Widespread Panic fans in North Carolina have grown accustomed to amazing shows, but the band has recently found their own lofty bar a bit too high to reach when visiting the Old North State.  WSP haven’t been able to sustain the rejuvenation that took place when Jimmy Herring joined the band, and they’ve transitioned to the 6000 capacity Raleigh Amphitheatre after routinely drawing 15,000-plus people in the area just ten years ago.  While smaller venues aren’t necessarily a bad thing for the fans, the decline in attendance certainly seems to coincide with many longtime fans’ feelings that the quality of shows has declined as well.

Friday night’s show proved average but promising, and many anticipated a real scorcher for Saturday.  What they got, though, was more of the same.  The band, staring down an extended break from touring in 2012, seems to be going through the motions a bit.  The show wasn’t bad, just standard, which is not what folks in Raleigh expect from the band.  It is impossible to complain about Jimmy Herring’s playing, though he is muzzled a bit by the constraints of the band, and Dave Schools is always one of the more interesting bass players to watch, but the short first set wasn’t exactly inspiring.  Things appeared to be picking up when “Henry Parsons Died” surfaced after a “From the Cradle” opener and a version of “Time Zones” that went on a bit too long, but uneven song selection plagued the rest of the set as well.  The welcome instrumental “Happy” preceded keyboardist JoJo Hermann’s seldom-played new tune “Jaded Tourist,” which sounded rather boring in the festive atmosphere.  The subsequent “Sleeping Man” was the last remarkable tune of the first set, which featured a sleepy combo of “Christmas Katie,” “Radio Child,” and “Up All Night” before closing out with a fairly rollicking “Junior.”

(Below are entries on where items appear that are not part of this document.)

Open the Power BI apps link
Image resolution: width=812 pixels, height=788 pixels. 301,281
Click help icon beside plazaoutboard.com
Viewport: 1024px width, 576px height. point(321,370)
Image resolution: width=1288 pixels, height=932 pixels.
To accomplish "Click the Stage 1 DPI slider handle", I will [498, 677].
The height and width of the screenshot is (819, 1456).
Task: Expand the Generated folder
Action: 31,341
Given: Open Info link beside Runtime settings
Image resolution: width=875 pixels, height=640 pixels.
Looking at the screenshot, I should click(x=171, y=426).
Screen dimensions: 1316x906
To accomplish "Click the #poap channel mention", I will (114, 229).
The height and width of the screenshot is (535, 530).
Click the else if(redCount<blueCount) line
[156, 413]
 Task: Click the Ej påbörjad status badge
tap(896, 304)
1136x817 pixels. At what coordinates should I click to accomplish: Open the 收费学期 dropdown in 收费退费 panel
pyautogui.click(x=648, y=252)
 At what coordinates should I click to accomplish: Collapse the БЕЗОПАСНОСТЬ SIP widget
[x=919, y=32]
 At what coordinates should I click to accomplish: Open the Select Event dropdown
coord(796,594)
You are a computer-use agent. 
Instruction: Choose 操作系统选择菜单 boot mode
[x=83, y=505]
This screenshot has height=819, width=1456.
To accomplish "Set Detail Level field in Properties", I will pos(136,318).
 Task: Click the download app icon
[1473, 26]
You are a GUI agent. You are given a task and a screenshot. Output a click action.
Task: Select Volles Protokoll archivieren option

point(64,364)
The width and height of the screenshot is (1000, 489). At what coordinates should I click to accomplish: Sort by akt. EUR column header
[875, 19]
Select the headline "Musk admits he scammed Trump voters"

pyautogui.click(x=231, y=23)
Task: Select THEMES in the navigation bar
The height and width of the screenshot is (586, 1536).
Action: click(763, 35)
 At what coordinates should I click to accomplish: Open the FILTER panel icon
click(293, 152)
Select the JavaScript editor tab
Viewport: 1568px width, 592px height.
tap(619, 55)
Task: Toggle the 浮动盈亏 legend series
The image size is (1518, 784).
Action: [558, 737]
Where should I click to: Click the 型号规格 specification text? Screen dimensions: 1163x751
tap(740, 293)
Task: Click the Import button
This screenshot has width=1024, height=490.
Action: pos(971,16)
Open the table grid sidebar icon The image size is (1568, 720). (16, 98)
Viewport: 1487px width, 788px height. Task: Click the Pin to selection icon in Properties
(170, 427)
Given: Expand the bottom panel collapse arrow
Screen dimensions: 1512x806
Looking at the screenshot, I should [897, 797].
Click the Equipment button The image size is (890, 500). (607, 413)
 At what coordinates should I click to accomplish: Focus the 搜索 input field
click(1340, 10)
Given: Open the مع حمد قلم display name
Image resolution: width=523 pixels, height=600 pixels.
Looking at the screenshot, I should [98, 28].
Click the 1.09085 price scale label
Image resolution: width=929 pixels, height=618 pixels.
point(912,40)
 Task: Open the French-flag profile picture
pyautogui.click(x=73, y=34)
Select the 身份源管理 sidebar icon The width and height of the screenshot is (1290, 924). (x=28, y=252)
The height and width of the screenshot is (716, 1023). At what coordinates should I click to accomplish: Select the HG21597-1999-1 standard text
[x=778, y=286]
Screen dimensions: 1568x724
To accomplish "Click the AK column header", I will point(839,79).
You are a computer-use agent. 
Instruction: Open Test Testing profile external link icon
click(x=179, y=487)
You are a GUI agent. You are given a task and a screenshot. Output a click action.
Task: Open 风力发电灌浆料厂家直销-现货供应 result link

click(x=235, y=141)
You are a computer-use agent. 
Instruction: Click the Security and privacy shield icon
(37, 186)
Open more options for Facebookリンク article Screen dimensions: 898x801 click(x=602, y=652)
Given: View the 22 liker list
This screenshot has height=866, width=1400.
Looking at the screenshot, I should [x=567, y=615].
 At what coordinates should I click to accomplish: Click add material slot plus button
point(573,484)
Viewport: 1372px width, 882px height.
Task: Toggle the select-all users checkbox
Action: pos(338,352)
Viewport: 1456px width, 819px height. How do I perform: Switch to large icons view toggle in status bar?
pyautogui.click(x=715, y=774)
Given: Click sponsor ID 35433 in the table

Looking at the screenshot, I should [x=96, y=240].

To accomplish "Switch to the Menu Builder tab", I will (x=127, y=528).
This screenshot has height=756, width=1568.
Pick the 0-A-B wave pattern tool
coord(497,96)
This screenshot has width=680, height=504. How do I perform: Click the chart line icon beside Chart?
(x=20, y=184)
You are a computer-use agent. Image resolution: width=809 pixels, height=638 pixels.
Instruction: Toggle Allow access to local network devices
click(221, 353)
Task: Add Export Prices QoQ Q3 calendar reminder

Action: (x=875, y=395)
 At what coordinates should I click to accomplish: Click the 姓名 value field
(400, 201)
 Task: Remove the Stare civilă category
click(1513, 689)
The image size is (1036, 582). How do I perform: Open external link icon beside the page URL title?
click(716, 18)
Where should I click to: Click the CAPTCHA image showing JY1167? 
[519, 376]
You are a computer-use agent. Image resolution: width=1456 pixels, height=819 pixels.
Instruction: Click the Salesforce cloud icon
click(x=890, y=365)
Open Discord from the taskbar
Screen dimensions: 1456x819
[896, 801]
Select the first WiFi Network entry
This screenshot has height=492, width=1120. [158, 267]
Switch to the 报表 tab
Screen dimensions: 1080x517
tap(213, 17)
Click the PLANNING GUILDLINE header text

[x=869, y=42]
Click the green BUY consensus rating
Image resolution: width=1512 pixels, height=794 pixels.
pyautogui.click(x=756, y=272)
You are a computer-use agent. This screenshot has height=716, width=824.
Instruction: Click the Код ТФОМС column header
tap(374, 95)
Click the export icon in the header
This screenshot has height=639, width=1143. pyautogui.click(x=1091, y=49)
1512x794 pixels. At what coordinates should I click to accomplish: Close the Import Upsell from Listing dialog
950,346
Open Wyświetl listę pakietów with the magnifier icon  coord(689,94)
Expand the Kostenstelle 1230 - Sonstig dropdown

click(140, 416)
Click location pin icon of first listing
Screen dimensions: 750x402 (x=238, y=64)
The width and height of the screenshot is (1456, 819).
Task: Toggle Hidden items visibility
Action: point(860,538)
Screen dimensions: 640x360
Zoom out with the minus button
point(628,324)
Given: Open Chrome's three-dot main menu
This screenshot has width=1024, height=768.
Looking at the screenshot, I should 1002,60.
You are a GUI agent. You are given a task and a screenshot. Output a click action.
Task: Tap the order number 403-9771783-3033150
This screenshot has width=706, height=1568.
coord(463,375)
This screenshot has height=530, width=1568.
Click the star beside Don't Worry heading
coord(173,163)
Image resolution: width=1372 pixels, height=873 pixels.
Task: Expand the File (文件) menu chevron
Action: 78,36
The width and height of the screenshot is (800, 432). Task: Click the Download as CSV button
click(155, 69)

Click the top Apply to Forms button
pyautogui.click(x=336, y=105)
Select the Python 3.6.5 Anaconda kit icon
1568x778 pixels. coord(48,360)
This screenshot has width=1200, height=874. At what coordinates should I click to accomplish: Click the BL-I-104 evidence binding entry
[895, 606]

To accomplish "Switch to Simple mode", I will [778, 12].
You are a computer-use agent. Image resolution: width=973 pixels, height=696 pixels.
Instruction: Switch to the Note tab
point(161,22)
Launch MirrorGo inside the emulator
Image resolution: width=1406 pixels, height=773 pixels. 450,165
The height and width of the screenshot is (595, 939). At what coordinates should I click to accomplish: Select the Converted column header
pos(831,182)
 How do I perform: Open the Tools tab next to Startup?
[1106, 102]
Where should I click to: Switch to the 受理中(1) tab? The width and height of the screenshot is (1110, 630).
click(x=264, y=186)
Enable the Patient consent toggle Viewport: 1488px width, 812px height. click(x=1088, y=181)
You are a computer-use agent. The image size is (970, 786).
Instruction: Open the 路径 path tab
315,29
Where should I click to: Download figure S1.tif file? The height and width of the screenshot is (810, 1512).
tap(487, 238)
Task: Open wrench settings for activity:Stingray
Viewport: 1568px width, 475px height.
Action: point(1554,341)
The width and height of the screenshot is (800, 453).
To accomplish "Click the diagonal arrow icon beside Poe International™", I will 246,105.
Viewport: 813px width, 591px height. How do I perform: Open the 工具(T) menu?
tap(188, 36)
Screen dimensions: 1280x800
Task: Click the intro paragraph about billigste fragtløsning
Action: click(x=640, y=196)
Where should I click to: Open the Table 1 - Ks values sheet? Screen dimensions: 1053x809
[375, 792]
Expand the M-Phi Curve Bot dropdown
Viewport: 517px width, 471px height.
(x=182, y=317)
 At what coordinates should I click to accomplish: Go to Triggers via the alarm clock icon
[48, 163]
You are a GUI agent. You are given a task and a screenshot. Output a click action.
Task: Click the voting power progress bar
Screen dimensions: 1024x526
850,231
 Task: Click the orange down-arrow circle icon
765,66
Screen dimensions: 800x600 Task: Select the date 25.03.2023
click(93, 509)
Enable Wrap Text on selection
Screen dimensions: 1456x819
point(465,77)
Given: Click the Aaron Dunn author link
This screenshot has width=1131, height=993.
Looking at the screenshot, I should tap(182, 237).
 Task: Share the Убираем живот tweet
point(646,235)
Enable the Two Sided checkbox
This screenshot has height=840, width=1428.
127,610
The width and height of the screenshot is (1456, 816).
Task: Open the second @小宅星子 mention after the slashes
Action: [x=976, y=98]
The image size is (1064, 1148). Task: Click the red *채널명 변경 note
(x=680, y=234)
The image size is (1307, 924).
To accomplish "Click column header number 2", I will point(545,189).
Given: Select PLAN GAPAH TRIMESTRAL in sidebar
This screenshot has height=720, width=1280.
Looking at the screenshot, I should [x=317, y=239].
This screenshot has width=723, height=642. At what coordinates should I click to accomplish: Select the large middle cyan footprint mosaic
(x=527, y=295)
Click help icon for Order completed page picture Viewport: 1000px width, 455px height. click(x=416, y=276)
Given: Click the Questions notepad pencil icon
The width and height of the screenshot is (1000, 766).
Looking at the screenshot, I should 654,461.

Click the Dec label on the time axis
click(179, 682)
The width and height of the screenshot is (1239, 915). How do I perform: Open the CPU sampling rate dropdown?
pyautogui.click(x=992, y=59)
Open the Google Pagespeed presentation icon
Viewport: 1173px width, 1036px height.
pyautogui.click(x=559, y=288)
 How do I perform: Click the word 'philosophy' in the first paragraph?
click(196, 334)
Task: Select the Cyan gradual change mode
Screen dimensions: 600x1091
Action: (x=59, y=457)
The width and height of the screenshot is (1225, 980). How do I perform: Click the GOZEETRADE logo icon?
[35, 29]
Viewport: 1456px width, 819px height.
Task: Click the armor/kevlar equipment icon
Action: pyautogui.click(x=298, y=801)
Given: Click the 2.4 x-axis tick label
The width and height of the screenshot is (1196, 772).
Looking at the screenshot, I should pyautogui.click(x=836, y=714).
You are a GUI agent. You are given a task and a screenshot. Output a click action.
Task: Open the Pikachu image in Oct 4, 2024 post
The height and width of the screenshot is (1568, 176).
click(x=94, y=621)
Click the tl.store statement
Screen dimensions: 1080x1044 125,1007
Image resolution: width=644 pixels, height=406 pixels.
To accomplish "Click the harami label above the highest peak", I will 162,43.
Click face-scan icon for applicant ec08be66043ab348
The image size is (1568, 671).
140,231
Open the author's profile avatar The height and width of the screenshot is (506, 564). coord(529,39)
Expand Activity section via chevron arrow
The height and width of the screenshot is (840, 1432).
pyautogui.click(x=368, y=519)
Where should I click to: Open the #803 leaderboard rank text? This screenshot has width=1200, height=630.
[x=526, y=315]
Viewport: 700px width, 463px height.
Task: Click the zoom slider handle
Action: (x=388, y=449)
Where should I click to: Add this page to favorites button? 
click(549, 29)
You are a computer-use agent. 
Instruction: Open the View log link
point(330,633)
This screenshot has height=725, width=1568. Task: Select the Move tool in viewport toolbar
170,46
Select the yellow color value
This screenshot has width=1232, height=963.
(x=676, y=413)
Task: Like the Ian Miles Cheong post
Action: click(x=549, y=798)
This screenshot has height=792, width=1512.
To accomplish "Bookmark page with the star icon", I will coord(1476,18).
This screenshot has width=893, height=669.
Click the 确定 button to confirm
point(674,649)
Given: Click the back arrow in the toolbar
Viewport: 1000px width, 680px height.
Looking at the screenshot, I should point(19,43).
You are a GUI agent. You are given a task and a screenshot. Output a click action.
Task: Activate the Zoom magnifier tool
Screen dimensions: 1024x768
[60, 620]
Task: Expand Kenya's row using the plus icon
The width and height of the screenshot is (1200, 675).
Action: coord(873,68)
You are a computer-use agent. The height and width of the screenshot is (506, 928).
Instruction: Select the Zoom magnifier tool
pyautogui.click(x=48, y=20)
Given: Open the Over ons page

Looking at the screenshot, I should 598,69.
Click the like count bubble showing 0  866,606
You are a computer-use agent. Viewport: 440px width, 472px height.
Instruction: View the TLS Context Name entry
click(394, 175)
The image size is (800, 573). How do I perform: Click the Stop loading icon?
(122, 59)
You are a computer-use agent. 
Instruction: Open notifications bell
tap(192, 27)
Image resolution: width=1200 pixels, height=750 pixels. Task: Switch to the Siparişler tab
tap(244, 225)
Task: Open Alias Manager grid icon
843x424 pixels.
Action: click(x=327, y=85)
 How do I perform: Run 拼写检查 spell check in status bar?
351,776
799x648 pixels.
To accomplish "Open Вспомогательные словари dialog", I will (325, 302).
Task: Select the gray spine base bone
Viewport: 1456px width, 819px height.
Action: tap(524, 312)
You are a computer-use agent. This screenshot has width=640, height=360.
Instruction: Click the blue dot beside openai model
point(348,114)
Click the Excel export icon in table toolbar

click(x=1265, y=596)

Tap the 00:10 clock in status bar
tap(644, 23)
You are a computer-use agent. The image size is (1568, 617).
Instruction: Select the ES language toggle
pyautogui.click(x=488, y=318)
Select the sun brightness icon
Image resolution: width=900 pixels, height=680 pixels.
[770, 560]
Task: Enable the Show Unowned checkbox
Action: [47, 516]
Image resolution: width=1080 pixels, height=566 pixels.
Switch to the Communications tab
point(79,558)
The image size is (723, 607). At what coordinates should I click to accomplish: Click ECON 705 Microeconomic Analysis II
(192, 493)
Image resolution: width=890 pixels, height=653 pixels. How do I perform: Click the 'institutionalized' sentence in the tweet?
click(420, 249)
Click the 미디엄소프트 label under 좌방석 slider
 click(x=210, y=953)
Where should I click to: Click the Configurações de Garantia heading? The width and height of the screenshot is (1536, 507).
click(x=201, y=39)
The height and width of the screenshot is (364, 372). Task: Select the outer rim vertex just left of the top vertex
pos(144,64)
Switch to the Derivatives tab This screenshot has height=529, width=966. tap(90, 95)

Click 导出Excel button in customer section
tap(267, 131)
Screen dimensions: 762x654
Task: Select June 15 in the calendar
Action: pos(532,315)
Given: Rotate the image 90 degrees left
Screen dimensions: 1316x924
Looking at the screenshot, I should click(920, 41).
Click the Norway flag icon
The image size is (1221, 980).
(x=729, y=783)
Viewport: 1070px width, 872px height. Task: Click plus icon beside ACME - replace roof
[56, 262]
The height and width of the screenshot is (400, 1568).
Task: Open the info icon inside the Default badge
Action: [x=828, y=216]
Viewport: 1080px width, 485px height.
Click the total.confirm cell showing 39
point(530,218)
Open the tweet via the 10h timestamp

DJ Logic, who had opened the show, also provided setbreak music and a seamless transition into set two.  Together, he and WSP made some of the most interesting music of the night during a loose set-starting jam, though no one in Panic seemed willing to follow Logic completely into the odd.  Herring offered his standard biting solos and drummer Todd Nance wavered little from his rhythm.  Logic’s contributions to a couple of the band’s most cherished covers (Talking Heads’ “Papa Legba” and Funkadelic’s “Red Hot Mama”) were subtle, but they did seem to urge the band into a more energetic space, making for a fiery, percussive transition between the songs and a fairly fearless jam in “Red Hot Mama.”  “Ribs and Whiskey” pumped along with typical vigor, and a lengthy “Party at Your Mama’s House” eventually wound into a solid reading of “Pilgrims.”  The show’s closing run was peppered with decent moments, like the thumping “Old Neighborhood” and “New Speedway Boogie,” a cover that is currently undergoing a renaissance in the band’s live rotation.  The closing combo of “Greta” and “Papa’s Home” looked better on paper than it sounded and featured an ill-timed “Drums” segment, and the “Space Wrangler” featured in the encore was messy and rushed.  The show’s closing song may have called for “No Sugar Tonight,” but Widespread Panic could have used a little pick me up on this evening.